* TASK SET *
1. In the student loan comment, what does gradualism favor?
2. Continue the student loan comment from its last sentence.

* SOURCE EXCERPT *
+--
The problem is you can't do minimal changes except to make things worse. There's a ratchet which led to the current situation, so the only way back is a major change to break the ratchet.

It would require:

  1. Getting the government out of the loan business

  2. Making loans dischargeable in bankruptcy after x years.

The two changes would probably significantly reduce the capital available to young students / make borrowing more expensive. Doing so would lead to less students going to college. As demand drops, colleges would either fold or more likely cut non essential personnel (eg admin). Prices drop and people can now afford college (with some minor loans).

But that admin base is heavily democratic so one party has little incentive to change the system since it allocated money to a major voting bloc.

Yes, and those are major changes, not minor ones. There's no gradualist approach to get there; gradualism favors the incumbent here.
+--
* STORED RECORDS *
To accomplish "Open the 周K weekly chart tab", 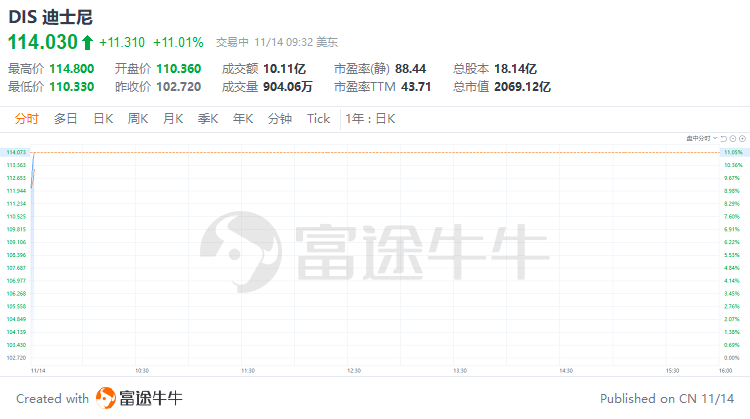I will coord(138,119).
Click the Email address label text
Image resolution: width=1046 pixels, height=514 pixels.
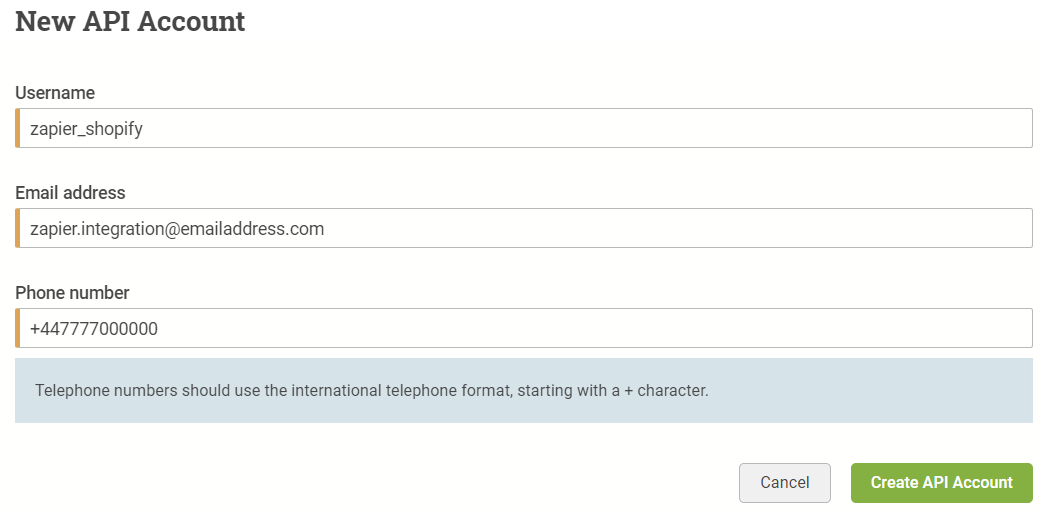pyautogui.click(x=70, y=193)
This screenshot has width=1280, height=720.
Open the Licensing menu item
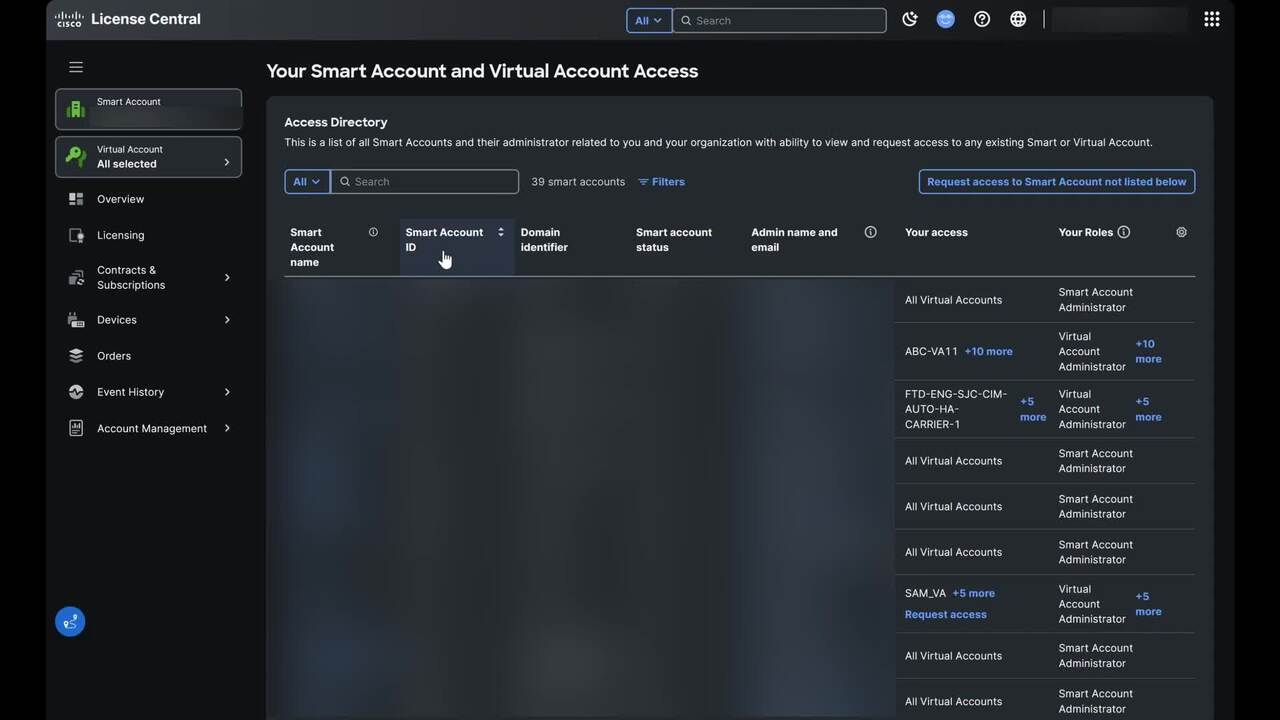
+--
* REPLIES *
1. The incumbent.

2.
Off-the-cuff gradualist proposal to play with, and maybe be an existence proof: fedgov only guarantees 95% of a loan balance, measured as an amount of approved loan principle. Or whatever amount is needed to see a signal emerge (is part of your point that the minimum amount to see that is too large to be viable?). This paired with, I dunno, earmarks for grants for some of those who are impacted, to add palatability to lefty opposition and keep incentives straight for borrowers.

What doesn't work there?

The part where you expect the government to let the sorts of people who own debt take a haircut.

What doesn't work there?

Student loans already aren't guarantees any more; they went over to almost entirely direct loans from the government in the Obama administration. Just undoing that would be a big move.

If you did do it, the first time there were a lot of defaults, the percentage would be retroactively bumped back up to 100% because "too big to fail" or something like that.